--- Provided entries ---
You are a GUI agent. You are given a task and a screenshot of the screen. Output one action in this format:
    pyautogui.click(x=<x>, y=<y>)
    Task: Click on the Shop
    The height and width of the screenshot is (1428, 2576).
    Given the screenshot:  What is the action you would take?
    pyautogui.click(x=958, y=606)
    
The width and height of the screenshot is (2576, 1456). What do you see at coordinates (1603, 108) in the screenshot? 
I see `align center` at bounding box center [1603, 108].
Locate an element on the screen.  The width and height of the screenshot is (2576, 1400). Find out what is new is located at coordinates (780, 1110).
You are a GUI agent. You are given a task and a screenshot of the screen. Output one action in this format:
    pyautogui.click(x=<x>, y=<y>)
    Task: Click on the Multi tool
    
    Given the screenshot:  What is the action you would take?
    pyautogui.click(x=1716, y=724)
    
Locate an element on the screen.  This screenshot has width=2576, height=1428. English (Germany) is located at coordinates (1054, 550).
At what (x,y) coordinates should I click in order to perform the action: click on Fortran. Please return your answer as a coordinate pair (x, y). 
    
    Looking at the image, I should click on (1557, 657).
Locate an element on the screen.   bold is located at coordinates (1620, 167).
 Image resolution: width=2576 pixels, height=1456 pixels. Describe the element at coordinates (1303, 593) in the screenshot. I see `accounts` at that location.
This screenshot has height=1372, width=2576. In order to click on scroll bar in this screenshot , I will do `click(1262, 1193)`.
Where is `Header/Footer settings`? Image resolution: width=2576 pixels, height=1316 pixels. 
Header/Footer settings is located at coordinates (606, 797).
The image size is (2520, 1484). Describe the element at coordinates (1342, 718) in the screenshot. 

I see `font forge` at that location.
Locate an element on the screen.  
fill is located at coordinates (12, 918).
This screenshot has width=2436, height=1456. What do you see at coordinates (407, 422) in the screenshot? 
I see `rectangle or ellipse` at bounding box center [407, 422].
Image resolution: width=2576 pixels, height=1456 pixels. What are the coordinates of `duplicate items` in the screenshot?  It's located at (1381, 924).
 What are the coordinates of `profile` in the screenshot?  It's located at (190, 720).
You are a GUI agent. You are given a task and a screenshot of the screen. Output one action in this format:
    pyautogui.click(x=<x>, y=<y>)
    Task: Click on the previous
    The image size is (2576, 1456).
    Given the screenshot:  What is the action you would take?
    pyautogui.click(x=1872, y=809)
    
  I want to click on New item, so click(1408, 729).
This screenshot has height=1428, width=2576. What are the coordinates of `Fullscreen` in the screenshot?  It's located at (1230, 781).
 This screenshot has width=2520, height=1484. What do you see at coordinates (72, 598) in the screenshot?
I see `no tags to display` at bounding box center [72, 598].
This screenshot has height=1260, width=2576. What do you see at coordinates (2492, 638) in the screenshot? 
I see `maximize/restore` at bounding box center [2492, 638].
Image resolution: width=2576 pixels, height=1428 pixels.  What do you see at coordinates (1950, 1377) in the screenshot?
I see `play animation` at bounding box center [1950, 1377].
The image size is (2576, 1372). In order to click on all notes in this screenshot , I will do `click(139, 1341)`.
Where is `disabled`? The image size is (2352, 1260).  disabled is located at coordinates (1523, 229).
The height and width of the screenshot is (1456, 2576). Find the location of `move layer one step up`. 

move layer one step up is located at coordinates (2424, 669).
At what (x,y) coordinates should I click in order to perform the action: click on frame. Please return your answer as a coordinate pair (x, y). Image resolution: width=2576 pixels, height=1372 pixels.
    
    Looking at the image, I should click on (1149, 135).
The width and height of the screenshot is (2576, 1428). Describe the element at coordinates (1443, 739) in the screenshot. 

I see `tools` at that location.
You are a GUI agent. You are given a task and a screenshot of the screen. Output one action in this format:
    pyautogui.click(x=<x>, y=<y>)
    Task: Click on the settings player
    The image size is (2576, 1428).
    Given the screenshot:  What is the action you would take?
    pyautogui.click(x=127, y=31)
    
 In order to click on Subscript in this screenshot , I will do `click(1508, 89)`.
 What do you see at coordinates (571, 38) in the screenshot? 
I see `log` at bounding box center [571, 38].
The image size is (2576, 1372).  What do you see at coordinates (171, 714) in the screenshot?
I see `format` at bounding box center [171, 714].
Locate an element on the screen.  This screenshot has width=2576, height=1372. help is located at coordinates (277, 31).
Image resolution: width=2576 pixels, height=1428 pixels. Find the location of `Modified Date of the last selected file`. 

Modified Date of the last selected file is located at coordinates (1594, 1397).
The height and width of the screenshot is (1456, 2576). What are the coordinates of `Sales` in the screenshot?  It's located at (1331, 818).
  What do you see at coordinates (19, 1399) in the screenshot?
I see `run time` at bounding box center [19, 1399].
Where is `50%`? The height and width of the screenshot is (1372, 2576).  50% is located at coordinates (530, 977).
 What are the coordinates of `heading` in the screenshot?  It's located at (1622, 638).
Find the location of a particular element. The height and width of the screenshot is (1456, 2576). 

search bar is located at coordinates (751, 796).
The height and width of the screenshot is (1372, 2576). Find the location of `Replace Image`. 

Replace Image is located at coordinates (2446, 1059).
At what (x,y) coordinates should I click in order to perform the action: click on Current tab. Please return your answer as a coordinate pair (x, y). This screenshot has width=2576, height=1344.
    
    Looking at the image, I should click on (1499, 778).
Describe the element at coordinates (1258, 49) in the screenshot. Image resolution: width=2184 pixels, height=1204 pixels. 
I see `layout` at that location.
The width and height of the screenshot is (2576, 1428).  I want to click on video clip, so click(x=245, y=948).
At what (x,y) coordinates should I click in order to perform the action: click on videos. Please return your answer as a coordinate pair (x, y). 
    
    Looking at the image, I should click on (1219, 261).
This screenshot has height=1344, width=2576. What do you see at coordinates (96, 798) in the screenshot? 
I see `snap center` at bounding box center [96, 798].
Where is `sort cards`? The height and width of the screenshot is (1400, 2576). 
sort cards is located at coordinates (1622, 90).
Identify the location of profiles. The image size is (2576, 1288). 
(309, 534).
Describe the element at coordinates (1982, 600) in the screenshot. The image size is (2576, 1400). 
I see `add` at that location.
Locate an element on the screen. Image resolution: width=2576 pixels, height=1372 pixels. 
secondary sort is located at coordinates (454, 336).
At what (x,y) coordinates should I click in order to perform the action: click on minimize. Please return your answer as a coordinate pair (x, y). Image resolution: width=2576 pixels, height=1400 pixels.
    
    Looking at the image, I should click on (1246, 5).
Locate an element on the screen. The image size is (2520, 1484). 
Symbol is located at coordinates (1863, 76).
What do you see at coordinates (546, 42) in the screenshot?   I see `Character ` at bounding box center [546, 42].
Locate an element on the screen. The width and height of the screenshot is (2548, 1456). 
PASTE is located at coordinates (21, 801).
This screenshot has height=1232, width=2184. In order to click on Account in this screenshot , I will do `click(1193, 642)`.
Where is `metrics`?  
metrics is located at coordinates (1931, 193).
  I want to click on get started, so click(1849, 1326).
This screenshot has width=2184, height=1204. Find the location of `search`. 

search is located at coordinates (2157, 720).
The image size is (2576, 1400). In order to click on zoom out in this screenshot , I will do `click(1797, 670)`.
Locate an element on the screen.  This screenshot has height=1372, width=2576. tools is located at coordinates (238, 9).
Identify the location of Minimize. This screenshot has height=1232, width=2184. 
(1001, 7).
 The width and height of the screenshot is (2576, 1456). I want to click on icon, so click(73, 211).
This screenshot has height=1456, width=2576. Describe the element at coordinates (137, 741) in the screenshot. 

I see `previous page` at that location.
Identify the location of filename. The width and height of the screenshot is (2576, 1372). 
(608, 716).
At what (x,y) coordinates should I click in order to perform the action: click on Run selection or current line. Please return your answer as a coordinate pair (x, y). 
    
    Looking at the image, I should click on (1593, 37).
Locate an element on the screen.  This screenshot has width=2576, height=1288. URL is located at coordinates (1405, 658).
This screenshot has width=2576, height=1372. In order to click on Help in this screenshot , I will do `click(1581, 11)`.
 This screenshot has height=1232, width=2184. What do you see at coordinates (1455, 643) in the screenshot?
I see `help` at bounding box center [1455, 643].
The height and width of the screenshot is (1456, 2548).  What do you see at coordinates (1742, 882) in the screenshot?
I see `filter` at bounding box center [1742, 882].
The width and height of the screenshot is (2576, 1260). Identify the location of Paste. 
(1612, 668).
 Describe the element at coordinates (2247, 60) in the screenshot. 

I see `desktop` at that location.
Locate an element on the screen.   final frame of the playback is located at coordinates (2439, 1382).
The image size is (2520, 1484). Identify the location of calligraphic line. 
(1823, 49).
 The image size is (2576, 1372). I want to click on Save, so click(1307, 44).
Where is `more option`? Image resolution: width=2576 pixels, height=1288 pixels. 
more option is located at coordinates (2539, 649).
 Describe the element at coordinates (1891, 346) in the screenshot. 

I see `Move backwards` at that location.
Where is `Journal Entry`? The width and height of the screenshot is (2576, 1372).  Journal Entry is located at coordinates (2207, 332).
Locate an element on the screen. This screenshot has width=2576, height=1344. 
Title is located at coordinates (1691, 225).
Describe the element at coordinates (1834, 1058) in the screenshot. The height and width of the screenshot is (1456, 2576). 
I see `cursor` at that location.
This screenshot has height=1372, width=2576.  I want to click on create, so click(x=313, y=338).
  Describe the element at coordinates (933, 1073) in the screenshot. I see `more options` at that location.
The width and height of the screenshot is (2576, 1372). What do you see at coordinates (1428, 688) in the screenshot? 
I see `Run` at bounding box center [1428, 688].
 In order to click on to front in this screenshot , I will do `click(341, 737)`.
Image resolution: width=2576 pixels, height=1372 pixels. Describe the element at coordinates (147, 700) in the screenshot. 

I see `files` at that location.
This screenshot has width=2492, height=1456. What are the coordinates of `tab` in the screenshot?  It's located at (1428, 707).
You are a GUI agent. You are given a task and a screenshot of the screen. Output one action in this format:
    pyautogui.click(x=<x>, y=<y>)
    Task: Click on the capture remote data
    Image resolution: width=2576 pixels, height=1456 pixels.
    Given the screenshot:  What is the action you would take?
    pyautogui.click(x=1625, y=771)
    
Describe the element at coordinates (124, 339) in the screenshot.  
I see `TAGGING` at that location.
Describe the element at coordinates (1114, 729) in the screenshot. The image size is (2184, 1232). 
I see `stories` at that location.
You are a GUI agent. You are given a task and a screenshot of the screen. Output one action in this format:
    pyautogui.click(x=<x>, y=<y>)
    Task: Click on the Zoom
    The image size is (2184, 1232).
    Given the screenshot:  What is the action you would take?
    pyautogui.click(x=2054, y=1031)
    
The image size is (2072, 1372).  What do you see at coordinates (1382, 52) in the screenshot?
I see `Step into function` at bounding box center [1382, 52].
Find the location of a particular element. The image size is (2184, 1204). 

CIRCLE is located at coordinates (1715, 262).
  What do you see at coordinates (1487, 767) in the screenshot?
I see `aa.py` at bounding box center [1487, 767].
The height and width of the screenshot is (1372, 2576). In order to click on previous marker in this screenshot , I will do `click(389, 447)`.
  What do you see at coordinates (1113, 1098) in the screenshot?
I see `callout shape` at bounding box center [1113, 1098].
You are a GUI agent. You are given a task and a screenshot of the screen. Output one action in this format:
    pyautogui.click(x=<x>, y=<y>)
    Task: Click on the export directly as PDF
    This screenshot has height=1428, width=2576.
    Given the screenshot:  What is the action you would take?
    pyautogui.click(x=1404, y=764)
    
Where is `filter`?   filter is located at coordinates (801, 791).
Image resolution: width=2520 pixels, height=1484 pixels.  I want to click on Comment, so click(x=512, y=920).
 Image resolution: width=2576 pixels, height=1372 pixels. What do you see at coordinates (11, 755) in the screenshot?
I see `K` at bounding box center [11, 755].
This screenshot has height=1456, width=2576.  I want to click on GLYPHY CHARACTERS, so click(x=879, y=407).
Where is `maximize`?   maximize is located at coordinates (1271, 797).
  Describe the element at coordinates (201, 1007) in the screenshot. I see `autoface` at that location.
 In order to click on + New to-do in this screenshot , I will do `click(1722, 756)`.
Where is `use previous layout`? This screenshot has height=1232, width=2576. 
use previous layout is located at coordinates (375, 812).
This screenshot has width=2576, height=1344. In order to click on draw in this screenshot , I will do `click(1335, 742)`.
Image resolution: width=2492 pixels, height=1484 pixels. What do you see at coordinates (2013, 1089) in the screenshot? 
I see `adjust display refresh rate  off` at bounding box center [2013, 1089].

--- Set task ---
Convert the records between the line containing "Describe the element at coordinates (1114, 729)" and the line containing "pyautogui.click(x=2054, y=1031)", inclusive, into a numbered list, omitting any blank lines.

--- Complete output ---
1. Describe the element at coordinates (1114, 729) in the screenshot. The image size is (2184, 1232). 
2. I see `stories` at that location.
3. You are a GUI agent. You are given a task and a screenshot of the screen. Output one action in this format:
4.     pyautogui.click(x=<x>, y=<y>)
5.     Task: Click on the Zoom
6.     The image size is (2184, 1232).
7.     Given the screenshot:  What is the action you would take?
8.     pyautogui.click(x=2054, y=1031)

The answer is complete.